Some people who love and defend John Calvin would like us to believe that Calvin was sorry for anything he did to Servetus. But is this really the case. Please read these quotes from Calvin carefully.
Quotes from Calvin
“Whoever shall now contend that it is unjust to put heretics and blasphemers to death will knowingly and willingly incur their very guilt. This is not laid down on human authority; it is God who speaks and prescribes a perpetual rule for his Church. It is not in vain that he banishes all those human affections which soften our hearts; that he commands paternal love and all the benevolent feelings between brothers, relations, and friends to cease; in a word, that he almost deprives men of their nature in order that nothing may hinder their holy zeal. Why is so implacable a severity exacted but that we may know that God is defrauded of his honour, unless the piety that is due to him be preferred to all human duties, and that when his glory is to be asserted, humanity must be almost obliterated from our memories? Many people have accused me of such ferocious cruelty that I would like to kill again THE MAN I HAVE DESTROYED. Not only am I indifferent to their comments, but I rejoice in the fact that they spit in my face.”
-John Calvin
Defense of Orthodox Faith against the Prodigious Errors of the Spaniard Michael Servetus, 1554
Calvin was not sorry for what he did to the man he claims to have destroyed – Servetus. Calvin said he was indifferent to the comments of those who questioned his actions here. In other words, he couldn’t care less what others said against his apparently murderous actions. We can see from this quote that Calvin believed that God Himself prescribed these kinds of executions of heretics for the church – even though the Scriptures Calvin referred to came right out of the Law of Moses at a time when God’s Servant was speaking with the Lord Face to Face – something Calvin never claimed to do and probably believed was impossible.

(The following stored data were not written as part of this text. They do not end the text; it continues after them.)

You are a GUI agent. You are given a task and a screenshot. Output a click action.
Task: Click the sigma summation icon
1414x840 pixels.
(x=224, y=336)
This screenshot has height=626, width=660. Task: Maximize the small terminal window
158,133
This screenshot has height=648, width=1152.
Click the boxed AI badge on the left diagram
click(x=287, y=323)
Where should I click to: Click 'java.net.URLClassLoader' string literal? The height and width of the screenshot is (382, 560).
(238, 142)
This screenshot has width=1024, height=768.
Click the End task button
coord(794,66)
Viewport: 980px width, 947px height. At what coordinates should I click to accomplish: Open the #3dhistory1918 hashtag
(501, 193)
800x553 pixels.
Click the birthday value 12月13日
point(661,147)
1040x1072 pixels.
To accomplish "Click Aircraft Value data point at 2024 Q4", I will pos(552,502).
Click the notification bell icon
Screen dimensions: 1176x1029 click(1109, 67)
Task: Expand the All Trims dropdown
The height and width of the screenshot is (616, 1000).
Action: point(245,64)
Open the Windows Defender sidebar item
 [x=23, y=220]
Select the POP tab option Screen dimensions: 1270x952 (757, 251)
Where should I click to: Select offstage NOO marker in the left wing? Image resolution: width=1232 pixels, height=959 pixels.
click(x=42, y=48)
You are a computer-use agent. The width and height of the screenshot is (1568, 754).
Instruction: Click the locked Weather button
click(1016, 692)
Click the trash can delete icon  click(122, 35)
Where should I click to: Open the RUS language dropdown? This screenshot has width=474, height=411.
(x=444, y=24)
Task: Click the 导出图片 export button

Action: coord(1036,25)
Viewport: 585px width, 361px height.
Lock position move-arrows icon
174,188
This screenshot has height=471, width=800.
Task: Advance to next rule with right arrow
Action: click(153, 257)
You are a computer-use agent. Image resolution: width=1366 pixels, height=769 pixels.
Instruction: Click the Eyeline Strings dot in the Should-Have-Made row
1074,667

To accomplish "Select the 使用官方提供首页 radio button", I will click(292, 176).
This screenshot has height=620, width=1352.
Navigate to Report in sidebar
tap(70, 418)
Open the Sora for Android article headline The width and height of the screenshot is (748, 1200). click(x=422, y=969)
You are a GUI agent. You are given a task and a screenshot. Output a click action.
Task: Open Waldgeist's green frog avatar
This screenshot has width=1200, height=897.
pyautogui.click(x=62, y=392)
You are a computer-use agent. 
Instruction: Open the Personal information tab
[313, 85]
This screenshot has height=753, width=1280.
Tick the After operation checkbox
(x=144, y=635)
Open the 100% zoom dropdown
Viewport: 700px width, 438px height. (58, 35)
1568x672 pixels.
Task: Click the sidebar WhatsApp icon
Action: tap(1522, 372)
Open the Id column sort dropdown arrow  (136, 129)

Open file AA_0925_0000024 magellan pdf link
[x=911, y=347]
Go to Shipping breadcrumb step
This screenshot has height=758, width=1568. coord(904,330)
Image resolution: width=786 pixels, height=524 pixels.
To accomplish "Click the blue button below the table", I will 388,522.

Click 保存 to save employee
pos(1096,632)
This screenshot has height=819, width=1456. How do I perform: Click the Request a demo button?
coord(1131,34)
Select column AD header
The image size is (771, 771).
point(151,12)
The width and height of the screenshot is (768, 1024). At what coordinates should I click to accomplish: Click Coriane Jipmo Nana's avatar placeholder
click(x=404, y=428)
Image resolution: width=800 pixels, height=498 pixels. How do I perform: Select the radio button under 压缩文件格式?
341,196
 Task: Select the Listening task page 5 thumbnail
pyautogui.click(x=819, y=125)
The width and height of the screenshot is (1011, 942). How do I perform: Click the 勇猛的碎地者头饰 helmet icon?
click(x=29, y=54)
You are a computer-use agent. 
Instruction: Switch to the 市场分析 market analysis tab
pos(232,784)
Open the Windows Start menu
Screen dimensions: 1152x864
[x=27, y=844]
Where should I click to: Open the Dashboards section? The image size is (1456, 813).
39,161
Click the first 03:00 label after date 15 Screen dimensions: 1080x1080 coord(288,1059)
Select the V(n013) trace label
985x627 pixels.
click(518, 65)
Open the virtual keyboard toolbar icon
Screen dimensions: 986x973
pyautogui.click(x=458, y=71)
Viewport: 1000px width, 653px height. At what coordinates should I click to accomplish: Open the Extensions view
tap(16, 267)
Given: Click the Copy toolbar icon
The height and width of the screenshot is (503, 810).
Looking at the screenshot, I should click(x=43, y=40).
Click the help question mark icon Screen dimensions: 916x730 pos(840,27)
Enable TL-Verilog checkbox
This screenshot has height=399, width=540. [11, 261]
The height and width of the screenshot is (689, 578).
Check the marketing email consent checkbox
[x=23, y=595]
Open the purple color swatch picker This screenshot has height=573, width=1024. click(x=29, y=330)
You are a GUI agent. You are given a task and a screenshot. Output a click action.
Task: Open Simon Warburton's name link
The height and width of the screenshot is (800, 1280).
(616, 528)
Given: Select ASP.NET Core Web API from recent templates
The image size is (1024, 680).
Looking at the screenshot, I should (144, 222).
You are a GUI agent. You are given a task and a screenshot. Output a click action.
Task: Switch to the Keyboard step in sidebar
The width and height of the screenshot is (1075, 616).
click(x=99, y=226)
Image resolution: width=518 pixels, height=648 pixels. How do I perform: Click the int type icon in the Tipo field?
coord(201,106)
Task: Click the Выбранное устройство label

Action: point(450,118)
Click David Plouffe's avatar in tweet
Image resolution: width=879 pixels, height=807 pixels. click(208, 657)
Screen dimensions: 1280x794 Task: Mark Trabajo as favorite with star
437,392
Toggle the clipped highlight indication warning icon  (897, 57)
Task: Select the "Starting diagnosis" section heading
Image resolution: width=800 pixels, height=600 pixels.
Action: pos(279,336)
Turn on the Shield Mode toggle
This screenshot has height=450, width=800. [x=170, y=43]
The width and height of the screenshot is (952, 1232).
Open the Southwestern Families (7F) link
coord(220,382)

If Calvin is indeed a teacher worth following, how would his followers today seek to implement what Calvin taught in his comments quoted below?
“Moreover, God Himself has explicitly instructed us to kill heretics, to smite with the sword any city that abandons the worship of the true faith revealed by Him.”
-John Calvin
Comments on Ex. 22:20, Lev. 24:16, Deut. 13:5-15, 17:2-5.
Has God really laid down such instructions to the true church of Jesus for this present age? Are Calvin’s followers today, who bear his name, willing to keep the teachings of Calvin, even if it means being thrown into prison or condemned as murderers and terrorists? I think not. But they should realise the fruit and character of the person they and their pastors are trusting to teach them the truth about God’s ways and God’s will.